14k gold diamond dagger earrings; $16,000

Big changes are now on tap at Jennifer Fisher ­Jewelry, propelled by her selection as one of 10 finalists in the 2012 CFDA/Vogue Fashion Fund competition. Fisher recently got to display her pieces at a special “Americans in Paris” Fashion Week showroom visited by the queen of Vogue herself, Anna Wintour. “When I was young, I plastered my bedroom walls with Vogue covers, including Anna’s first cover,” says the still-in-awe designer. “And now, to have her look at my jewelry and say that my aesthetic has evolved and matured? That kind of feedback is incredible.” Also incredible: seeing Cate Blanchett lounging in a sea of gold jewelry on a double-page Vogue spread, with Fisher’s gorgeous chain link ring on her finger.

14k gold burnish white diamond Love ID bracelet; $2,800

Fisher makes no secret of the importance of editorial coverage, celebrity placement (through stylists such as Estee Stanley and Rachel Zoe), and social media. “I was a business marketing major. I am going to make damn sure we’re being seen and noticed,” she says. “I time those Instagrams! At the end of the day, no one is going to promote this business better than I can.” Her company’s slow and steady growth helped prepare her for the onslaught of attention that came with the CFDA recognition. “Some designers get famous but don’t know how to run a business,” she adds. “We built our infrastructure, and now we’re starting to see the benefits.”
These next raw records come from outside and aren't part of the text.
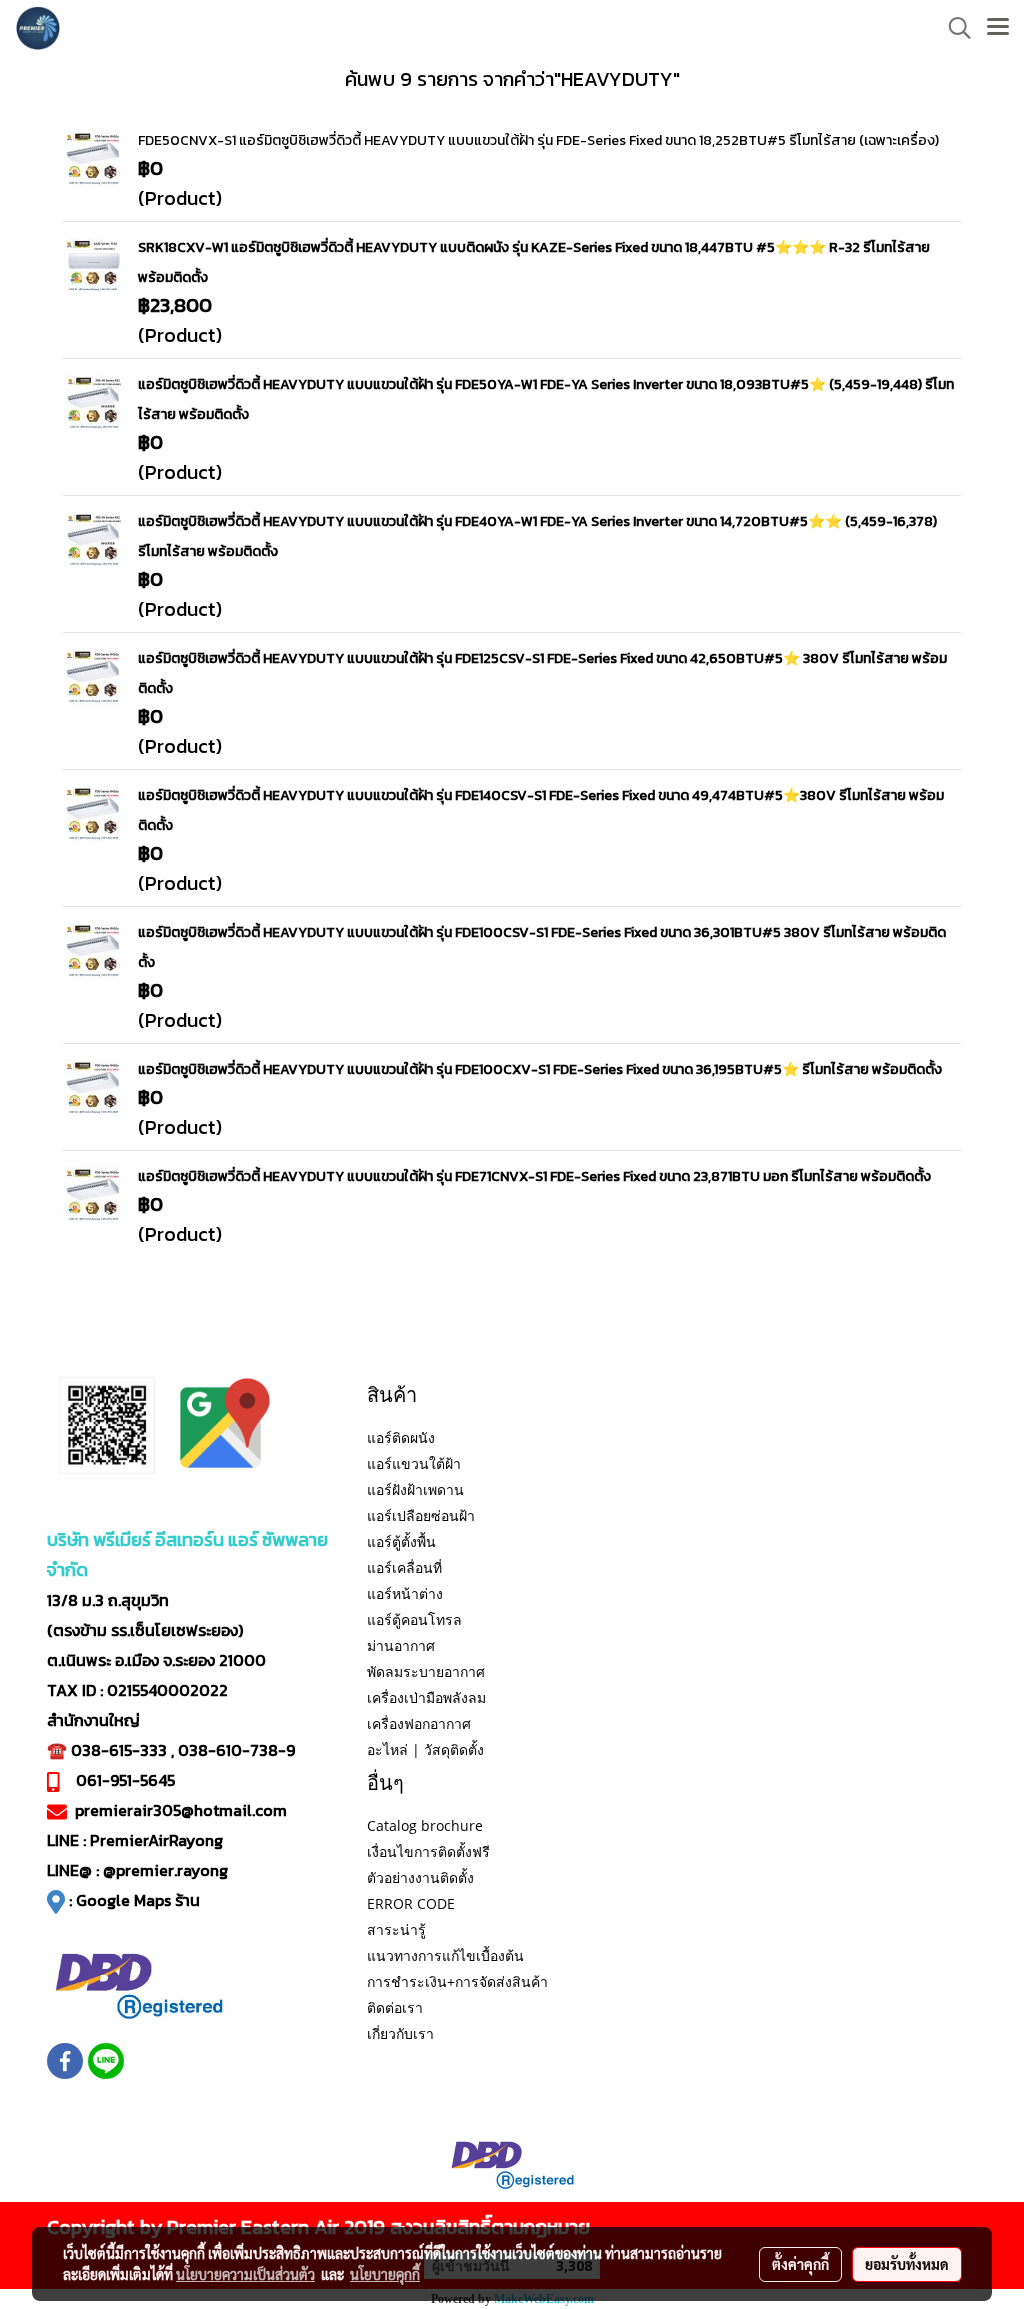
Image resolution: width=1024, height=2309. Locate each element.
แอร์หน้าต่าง (405, 1593)
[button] (953, 28)
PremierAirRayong (156, 1840)
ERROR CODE (411, 1903)
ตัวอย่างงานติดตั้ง (420, 1877)
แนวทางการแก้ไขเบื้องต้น (445, 1955)
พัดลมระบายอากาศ (426, 1671)
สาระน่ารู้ (396, 1929)
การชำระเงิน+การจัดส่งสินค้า (457, 1981)
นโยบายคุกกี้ (385, 2274)
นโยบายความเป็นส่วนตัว (245, 2274)
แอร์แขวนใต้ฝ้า (414, 1463)
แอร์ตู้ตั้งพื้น (401, 1541)
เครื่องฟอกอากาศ (419, 1723)
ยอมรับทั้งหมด (907, 2264)
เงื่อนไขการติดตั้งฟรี (428, 1851)
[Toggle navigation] (998, 28)
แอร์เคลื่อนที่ (404, 1567)
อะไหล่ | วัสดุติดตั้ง (425, 1749)
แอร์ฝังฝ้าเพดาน (415, 1489)
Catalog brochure (425, 1825)
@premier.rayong (165, 1870)
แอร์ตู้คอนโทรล (414, 1619)
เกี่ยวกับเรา (400, 2033)
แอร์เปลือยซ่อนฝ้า (421, 1515)
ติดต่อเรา (395, 2007)
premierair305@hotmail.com (181, 1810)
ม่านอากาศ (401, 1645)
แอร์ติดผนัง (401, 1437)
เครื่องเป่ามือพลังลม (426, 1697)
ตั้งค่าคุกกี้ (800, 2264)
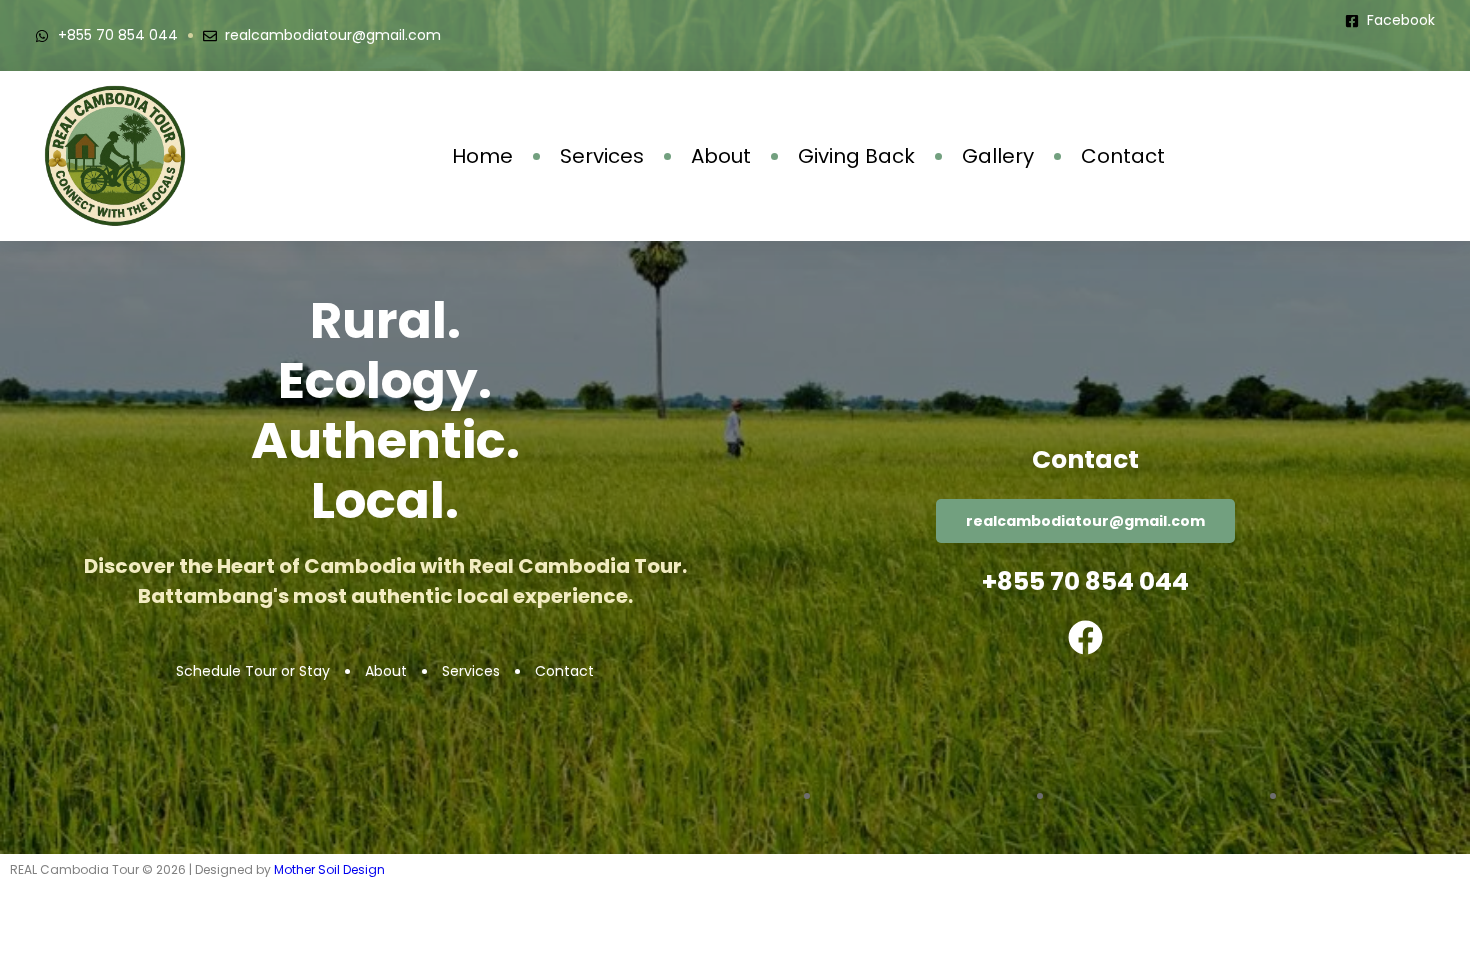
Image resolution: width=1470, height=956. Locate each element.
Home (482, 156)
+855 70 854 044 (1085, 581)
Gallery (998, 156)
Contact (1123, 156)
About (721, 156)
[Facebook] (1085, 637)
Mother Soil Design (329, 869)
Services (602, 156)
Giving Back (856, 156)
14k gold sharred earrings with pavé white diamonds; $2,900

After almost a decade in business, this summer Fisher is finally opening a flagship store on Fifth Avenue and 18th Street in New York City. The focus, as always, is on custom orders, “but we’re carrying many more single initial charms and burnished bracelets with different words—more options for people to walk out with something.” She’ll also debut a 12-piece Jennifer Fisher for J. Crew collection, featuring her famous dog tags and other charms in 10k gold.

All of Fisher’s jewelry is made in America “and will continue to be that way,” she says proudly. “I see a lot of designers who compromise quality by going overseas to hit a price point, and I refuse to do that. Everything is made in New York City and plated in Rhode Island.”

Brass XL flat chain link cuff; $1,085

Going forward, Fisher sees her designs becoming “more minimalistic, feminine, and yet modern. My style has changed, my clothing has changed, and I want to give my jewelry a subtle softness.” But her primary goal is to see her work on the street every day, whether it’s her 7-year-old daughter wearing a tiny charm necklace or a 70-year-old in a simple choker. “I want to make pieces that girls keep in that dish by their bed and never put away. Not the ones they wear once and go, ‘This is too trendy. I have to wait six months to wear it again.’ I want to be on daily rotation.”